急性心肌缺血与心肌梗死ST段改变的阈值(1)男性:V2及V3导联J点抬高在≥40岁不应超过0.2 mV (其它导联不超过0.1 mV);年龄﹤40岁不应超过0.25 mV;(2)女性:V2及V3导联J点抬高不应超过0.15 mV;其它导联不应超过0.1 mV;(3)不论男性与女性,V3R与V4R导联J点抬高不应超过0.05 mV,只有30岁以下男性V3R与V4R导联J点抬高不应超过0.1 mV;(4)V7到V9导联J点抬高不应超过0.05 mV;(5)所有人群,不论年龄大小,J点压低在V2及V3导联不应超过-0.05 mV,在其它导联不应超过-0.1 mV。
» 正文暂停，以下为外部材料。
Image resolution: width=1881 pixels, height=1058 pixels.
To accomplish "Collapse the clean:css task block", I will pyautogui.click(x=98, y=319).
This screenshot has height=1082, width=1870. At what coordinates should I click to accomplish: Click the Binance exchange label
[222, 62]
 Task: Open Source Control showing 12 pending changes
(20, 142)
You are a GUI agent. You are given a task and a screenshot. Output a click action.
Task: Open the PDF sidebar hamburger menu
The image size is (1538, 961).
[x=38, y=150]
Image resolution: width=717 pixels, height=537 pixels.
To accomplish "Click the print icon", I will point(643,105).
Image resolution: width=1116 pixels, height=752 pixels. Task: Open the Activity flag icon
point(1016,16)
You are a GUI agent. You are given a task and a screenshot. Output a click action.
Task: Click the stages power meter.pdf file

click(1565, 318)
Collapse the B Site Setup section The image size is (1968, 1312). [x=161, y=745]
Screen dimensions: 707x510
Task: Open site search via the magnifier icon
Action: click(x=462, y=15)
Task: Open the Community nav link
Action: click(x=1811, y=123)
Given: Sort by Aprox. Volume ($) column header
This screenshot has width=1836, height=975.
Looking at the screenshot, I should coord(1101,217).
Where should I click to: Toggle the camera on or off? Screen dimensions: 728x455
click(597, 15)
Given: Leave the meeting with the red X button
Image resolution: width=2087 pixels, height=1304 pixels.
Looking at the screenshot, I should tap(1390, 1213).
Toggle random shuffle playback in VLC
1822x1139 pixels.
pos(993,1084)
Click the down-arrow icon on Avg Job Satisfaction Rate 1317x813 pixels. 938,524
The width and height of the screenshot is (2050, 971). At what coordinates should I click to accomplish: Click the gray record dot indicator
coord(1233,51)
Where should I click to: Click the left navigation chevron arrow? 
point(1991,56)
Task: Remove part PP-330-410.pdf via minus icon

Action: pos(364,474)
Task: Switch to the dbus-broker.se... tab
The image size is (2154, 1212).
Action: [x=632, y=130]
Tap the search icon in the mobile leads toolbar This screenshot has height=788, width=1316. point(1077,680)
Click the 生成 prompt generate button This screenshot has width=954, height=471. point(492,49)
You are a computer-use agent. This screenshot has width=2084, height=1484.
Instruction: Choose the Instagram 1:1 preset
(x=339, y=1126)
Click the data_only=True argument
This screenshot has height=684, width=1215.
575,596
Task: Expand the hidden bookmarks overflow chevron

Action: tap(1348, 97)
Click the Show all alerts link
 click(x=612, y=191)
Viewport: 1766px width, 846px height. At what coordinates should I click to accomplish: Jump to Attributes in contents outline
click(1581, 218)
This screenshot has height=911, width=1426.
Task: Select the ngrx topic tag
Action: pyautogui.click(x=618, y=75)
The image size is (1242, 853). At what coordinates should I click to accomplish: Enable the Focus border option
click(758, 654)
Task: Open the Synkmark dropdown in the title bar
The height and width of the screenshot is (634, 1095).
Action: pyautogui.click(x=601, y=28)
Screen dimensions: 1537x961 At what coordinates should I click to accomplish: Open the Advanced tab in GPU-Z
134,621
ST段改变与闭塞血管及区域的相关性(1)应提示闭塞相关的血管、血管闭塞的部位以及心肌受累的区域;(2)当Ⅰ、aVL导联、V1~V4导联(有时波及V6)ST段抬高,Ⅱ、Ⅲ、aVF导联ST段压低,应当提示左前降支(LAD)近端闭塞导致的广泛前壁或者前基底部的心肌缺血或梗死;(3)当V3~V6导联ST段抬高,Ⅱ、Ⅲ、aVF导联无ST段压低,应当提示LAD中段或远段闭塞导致的前壁心肌缺血或梗死;(4)当Ⅱ、Ⅲ、aVF导联ST段抬高>0.1 mV时,应及时描记V3R,V4R导联;(5)静息心电图≥8个导联ST段压低0.1 mV以上,同时伴aVR和/或V1导联ST段抬高,应当考虑缺血的原因为多支病变或左主干(LM)病变;(6)V2~V4导联T波倒置及QT延长提示LAD近端严重狭窄(需除外近期脑出血);(7)与国际动态心电图及无创心电学会的意见有所不同,目前建议继续保留“后壁”这个名词,用来描述V1、V2导联ST段压低及R 波的宽大;(8)对于心室后壁命名的更改,还有待于包括不同年龄组、不同身体状况急性心肌缺血或梗死患者的大样本临床研究提供更确切的数据。

心肌缺血/梗死合并左束支阻滞(1)协调的ST段改变:QRS波群以正向波为主的导联ST 段抬高≥0.1 mV,以S波为主的导联(V1~V3)ST段压低≥0.1 mV。